Once you find the line with "Tnews (92, 2454)" in the entries below, return exactly every line from it through the line with "Top page with review list (1106, 795)".

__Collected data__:
------------------------

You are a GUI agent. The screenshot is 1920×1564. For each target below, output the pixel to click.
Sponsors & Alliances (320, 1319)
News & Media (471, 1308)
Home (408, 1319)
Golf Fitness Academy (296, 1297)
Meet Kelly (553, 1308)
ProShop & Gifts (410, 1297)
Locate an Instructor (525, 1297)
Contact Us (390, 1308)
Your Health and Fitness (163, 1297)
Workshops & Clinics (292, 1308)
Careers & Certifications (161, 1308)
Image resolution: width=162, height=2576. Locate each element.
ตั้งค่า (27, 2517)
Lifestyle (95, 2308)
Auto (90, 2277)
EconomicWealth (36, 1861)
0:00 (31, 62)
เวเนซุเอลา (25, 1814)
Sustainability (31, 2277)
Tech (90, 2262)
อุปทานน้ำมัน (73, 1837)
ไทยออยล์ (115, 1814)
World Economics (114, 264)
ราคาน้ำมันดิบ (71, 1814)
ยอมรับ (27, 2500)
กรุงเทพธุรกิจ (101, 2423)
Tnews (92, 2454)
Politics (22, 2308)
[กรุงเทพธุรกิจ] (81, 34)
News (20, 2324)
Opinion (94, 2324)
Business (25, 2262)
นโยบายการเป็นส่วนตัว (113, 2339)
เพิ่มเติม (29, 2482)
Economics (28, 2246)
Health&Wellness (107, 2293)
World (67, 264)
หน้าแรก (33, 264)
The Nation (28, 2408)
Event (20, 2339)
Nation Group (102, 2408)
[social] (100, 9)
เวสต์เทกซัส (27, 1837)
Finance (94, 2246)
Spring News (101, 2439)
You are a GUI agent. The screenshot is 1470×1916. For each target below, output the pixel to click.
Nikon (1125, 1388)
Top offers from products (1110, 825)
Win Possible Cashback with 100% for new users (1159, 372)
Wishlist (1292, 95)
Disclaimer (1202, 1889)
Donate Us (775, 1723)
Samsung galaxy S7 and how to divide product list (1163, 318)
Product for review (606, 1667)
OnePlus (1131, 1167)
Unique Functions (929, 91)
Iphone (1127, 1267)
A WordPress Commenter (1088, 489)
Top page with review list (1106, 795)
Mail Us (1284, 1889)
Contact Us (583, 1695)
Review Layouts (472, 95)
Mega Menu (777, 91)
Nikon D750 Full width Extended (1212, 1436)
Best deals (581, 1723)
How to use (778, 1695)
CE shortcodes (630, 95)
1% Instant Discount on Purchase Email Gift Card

------------------------

__Your response__:
Tnews (92, 2454)
Politics (22, 2308)
[กรุงเทพธุรกิจ] (81, 34)
News (20, 2324)
Opinion (94, 2324)
Business (25, 2262)
นโยบายการเป็นส่วนตัว (113, 2339)
เพิ่มเติม (29, 2482)
Economics (28, 2246)
Health&Wellness (107, 2293)
World (67, 264)
หน้าแรก (33, 264)
The Nation (28, 2408)
Event (20, 2339)
Nation Group (102, 2408)
[social] (100, 9)
เวสต์เทกซัส (27, 1837)
Finance (94, 2246)
Spring News (101, 2439)
You are a GUI agent. The screenshot is 1470×1916. For each target below, output the pixel to click.
Nikon (1125, 1388)
Top offers from products (1110, 825)
Win Possible Cashback with 100% for new users (1159, 372)
Wishlist (1292, 95)
Disclaimer (1202, 1889)
Donate Us (775, 1723)
Samsung galaxy S7 and how to divide product list (1163, 318)
Product for review (606, 1667)
OnePlus (1131, 1167)
Unique Functions (929, 91)
Iphone (1127, 1267)
A WordPress Commenter (1088, 489)
Top page with review list (1106, 795)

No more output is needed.